The way most companies conduct keyword searches during eDiscovery is the legal equivalent of “Storage Wars.” Based on little information, a preliminary list of keywords is used to launch a costly discovery process that ends with a review set that includes more data than is needed and may or may not have the most relevant information included.
Now imagine this…the “Storage Wars” bidder gets unlimited access to thoroughly explore the storage unit and conduct preliminary searches to gauge the value of the items within, and – using that information – come up with a well-researched, informed bid. The bidder hits pay dirt every time.

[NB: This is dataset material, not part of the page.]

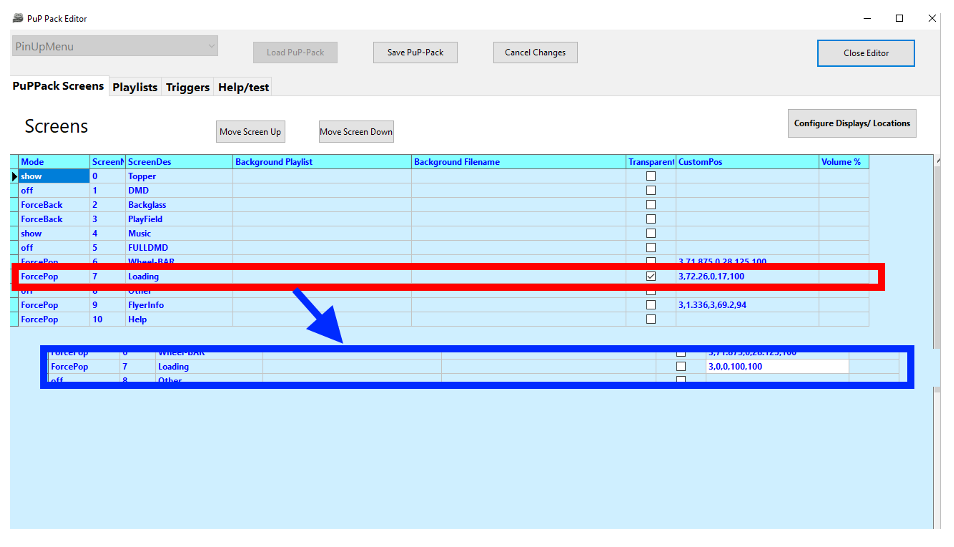Click the Close Editor button
This screenshot has width=954, height=547.
click(x=865, y=53)
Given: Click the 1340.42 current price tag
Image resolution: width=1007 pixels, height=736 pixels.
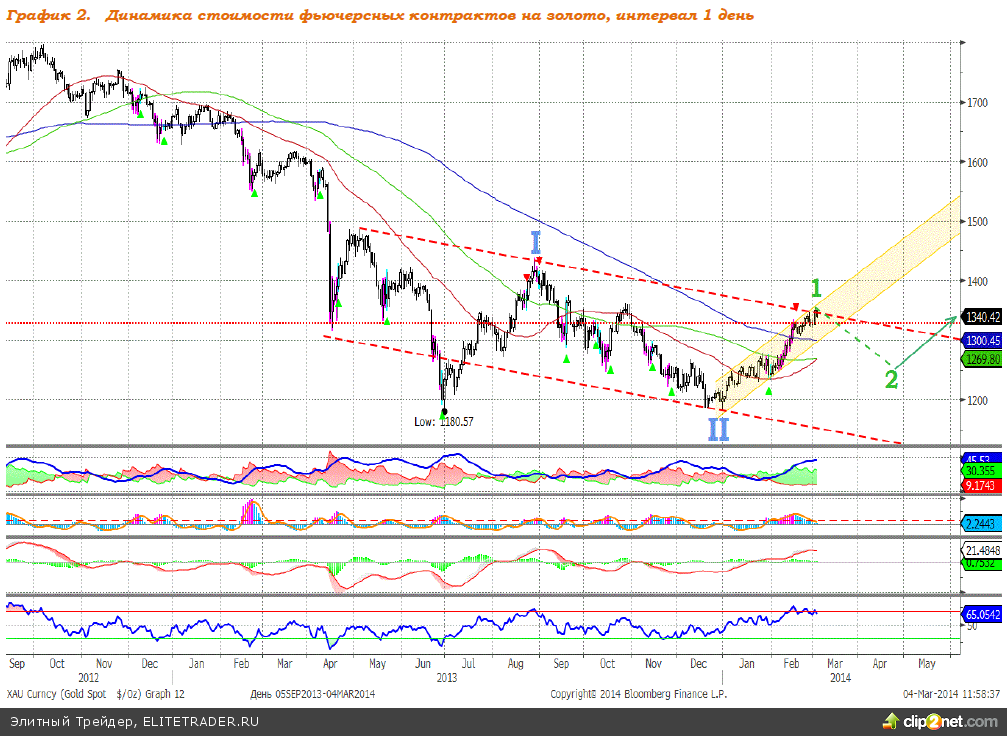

Is there a keyword search equivalent? Absolutely. The ability to see and analyze the data early in the process to make the informed, cost-effective decisions described in scenario #2 is now possible. New advances in technology over the last few years – which allow you to actually look at your data before you run any search terms and make cost and resource estimates – enable you to uncover more relevant and smaller data sets, save money, and protect you from potential legal exposure.
Keyword Search isn’t Dead; it Just Needs a Fresh Perspective
Keyword searching has been around almost as long as computers – and Boolean since 1854 when George Boole invented binary algebra, now called Boolean logic. And though it’s still the most common technique used in legal discovery to locate potentially relevant data, numerous studies and articles by both the bench and experts in the industry have questioned its effectiveness.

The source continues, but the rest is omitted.